SNMMI Applauds FDA Approval of Tc 99m Tilmanocept (Lymphoseek)

March 14, 2013

The Society of Nuclear Medicine and Molecular Imaging (SNMMI) commends the US Food and Drug Administration (FDA) for its approval of Tc 99m tilmanocept (Lymphoseek) injection. The radioactive diagnostic imaging agent is designed for use in lymphatic mapping procedures to assist in the localization of lymph nodes draining a primary tumor in patients with breast cancer or melanoma.

Lymphatic mapping is a procedure in which lymph nodes that may contain tumor metastases are identified and biopsied to determine if cancer has spread beyond the primary tumor. By quickly and accurately identifying lymph node involvement, Tc 99m tilmanocept will help physicians in staging and management of disease. Accurate staging of cancer is critical, as it guides therapy decisions and determines patient prognosis and risk of recurrence.

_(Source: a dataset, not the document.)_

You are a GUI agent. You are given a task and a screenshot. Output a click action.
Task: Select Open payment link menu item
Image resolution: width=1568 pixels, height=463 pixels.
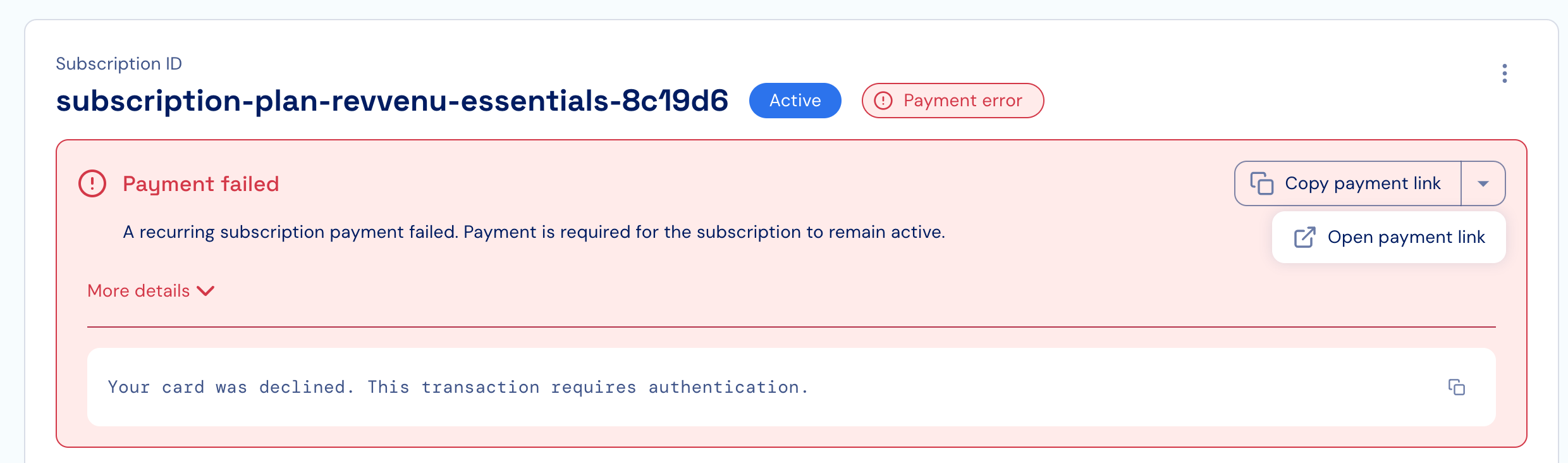[1388, 237]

Tc 99m tilmanocept is the first new drug used for lymph node mapping to be approved in more than 30 years. Other FDA-approved drugs used for lymph node mapping include sulfur colloid (1974) and isosulfan blue (1981).

SNMMI encourages the FDA to continue reviewing and, when appropriate, approving other nuclear medicine and molecular imaging radiopharmaceuticals that can play a role in improving patient care.